Another thing to do before you hand in an official letter is to talk to your employer, because in some cases it can help to just talk to them and see if they can change things around to help with your stress without you having to take leave.
These duties of the employer to look after the employee’s stress or health fall under their duty of care towards the employee, so you are within your rights to ask for time off.
Signs and Symptoms of Stress: When to take Stress Leave?
You should know the signs and symptoms of stress so you know when it might be time to take a stress leave.
Some symptoms of stress include:
- Gastric or digestive problems
- Feeling weird or uncomfortable
- Frequent anger outbursts
- Fighting with people
- Snapping at people
- Decreased work/academic performance
- More complaints and grievances
- Trying to take more time off work or general activities
- Being twitchy or nervous
- Mood swings
- Being withdrawn
- Loss of motivation, commitment and confidence
- Increased emotional reactions – being more tearful, sensitive or aggressiv
- Frequent colds, coughs and infections
- Complaining of aches and pains
In this brief guide, we looked at what duty of care an employer should show if you are absent with stress, as well as other related queries about taking leaves due to stress.
Stress is becoming a huge reason why people take time off work, and most employers are becoming more and more aware of what they need to be doing for their employees if they are suffering from severe stress.
If you are suffering from stress your employer may have a certain duty of care towards you, sure, but you also need to make sure that you are doing all that you can to take care of yourself as well.
If you’re facing this, it may be a good idea to seek the help of a therapist or other mental health professional.

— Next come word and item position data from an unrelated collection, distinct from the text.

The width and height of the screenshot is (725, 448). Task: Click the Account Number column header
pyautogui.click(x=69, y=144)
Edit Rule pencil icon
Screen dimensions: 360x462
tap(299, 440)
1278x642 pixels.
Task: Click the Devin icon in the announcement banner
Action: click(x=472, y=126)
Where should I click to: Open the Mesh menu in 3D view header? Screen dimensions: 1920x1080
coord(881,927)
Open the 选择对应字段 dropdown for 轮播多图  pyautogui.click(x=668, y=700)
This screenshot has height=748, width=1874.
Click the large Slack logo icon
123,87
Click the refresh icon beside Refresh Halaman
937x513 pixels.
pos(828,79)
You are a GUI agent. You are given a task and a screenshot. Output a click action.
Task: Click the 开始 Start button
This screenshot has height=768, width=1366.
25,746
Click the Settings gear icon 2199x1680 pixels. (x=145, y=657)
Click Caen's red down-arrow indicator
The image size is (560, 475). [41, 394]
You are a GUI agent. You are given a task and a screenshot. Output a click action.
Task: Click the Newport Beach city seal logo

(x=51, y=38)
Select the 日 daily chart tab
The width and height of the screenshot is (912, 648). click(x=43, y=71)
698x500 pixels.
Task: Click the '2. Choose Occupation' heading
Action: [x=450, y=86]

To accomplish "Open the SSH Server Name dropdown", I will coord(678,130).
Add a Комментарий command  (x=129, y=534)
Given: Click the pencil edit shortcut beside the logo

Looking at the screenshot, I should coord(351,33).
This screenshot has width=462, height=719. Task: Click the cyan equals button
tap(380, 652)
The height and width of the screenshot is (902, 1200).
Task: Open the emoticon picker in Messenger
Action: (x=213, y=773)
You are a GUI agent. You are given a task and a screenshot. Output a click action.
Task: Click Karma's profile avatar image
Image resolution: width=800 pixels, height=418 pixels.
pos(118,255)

You can find a therapist at BetterHelp who can help you learn how to cope and address it.
If you have any questions or comments about what duty of care your employer should show if you are absent with stress, please feel free to reach out to us.
Frequently Asked Questions (FAQs): What Duty of Care Should an Employer Show if You are Absent with Stress?
What to do when an employee says they are stressed?
When an employee says they are stressed, you need to treat them with empathy and kindness, and here are some other things you can do:
Give some recognition for their work and stress.
Respect that they need time away and let them have it.
Allow them to take their time off properly, without work.
Reduce the frequency of your meetings.
Match your employees based on their skills so that workload lessens a little
Be realistic and practical about your expectations.
Can my employer contact me when I am off with stress?
Yes, your employer can contact you if you are off with stress, but you can still let them know politely that they are not helping your cause if they start doing it far too often and it starts hurting you in some way.
Being able to contact an employee when they are off with stress if usually considered fair and appropriate absence management and some agencies also say that it can even be somewhat beneficial to the employee so that they do not feel isolated or ignored.
How do I know if I need stress leave?
To know if you need stress leave you first need to make an appointment with your doctor for your symptoms and get their opinion on how much being away from work will help.
You need to tell the doctor about your work conditions in detail, tell them about any recent changes in your sleep, diet or mental state.
Usually, for any stress that is either stemming from or being maintained by factors in the workplace, your doctor may prescribe stress leave for a few days.
What is my employer’s duty of care?
An employer’s duty of care refers to a non-delegable duty which means an employer cannot delegate that duty to someone else and this duty of care requires the employer to always be responsible for the safety of their employees.
The employer has a duty only to take “reasonable care” so that foreseeable risk of injury can be avoided, but it does not mean that the employer has to be on the lookout for every employee’s safety all the time.